Data: Begin

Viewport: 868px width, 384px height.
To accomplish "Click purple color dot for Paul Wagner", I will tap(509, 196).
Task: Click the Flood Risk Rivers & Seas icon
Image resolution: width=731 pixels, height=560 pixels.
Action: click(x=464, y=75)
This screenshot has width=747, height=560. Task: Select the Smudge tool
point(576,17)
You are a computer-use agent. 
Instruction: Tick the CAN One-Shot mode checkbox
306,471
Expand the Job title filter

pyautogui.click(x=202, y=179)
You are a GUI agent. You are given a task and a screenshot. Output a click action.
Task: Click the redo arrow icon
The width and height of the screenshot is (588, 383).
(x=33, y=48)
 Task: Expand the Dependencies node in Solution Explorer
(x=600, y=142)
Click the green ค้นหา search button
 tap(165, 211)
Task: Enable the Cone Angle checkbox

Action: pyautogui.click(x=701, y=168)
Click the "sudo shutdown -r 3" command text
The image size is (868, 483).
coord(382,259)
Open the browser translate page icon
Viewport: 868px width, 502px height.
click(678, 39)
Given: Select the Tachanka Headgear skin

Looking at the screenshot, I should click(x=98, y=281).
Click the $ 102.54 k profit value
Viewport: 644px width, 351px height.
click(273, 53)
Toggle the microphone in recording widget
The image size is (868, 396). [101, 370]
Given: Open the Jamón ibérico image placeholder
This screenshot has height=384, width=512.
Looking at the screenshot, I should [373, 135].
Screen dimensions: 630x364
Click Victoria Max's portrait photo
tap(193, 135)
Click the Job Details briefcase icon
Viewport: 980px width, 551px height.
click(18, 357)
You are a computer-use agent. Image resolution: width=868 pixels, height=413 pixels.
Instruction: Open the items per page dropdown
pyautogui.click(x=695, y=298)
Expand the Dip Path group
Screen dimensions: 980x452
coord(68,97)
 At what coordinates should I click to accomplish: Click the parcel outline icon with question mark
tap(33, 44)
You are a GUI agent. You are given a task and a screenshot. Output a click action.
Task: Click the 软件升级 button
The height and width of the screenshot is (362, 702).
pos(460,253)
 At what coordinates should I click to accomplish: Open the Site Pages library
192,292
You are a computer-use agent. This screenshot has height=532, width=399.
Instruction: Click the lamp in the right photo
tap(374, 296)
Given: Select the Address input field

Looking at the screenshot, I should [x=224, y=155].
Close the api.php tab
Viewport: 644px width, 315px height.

Data: End

Assignment -
Beginning with the line that holds "Screen dimensions: 630x364", please return every line through the end of the data, exactly as written.

Response to the exercise -
Screen dimensions: 630x364
Click Victoria Max's portrait photo
tap(193, 135)
Click the Job Details briefcase icon
Viewport: 980px width, 551px height.
click(18, 357)
You are a computer-use agent. Image resolution: width=868 pixels, height=413 pixels.
Instruction: Open the items per page dropdown
pyautogui.click(x=695, y=298)
Expand the Dip Path group
Screen dimensions: 980x452
coord(68,97)
 At what coordinates should I click to accomplish: Click the parcel outline icon with question mark
tap(33, 44)
You are a GUI agent. You are given a task and a screenshot. Output a click action.
Task: Click the 软件升级 button
The height and width of the screenshot is (362, 702).
pos(460,253)
 At what coordinates should I click to accomplish: Open the Site Pages library
192,292
You are a computer-use agent. This screenshot has height=532, width=399.
Instruction: Click the lamp in the right photo
tap(374, 296)
Given: Select the Address input field

Looking at the screenshot, I should [x=224, y=155].
Close the api.php tab
Viewport: 644px width, 315px height.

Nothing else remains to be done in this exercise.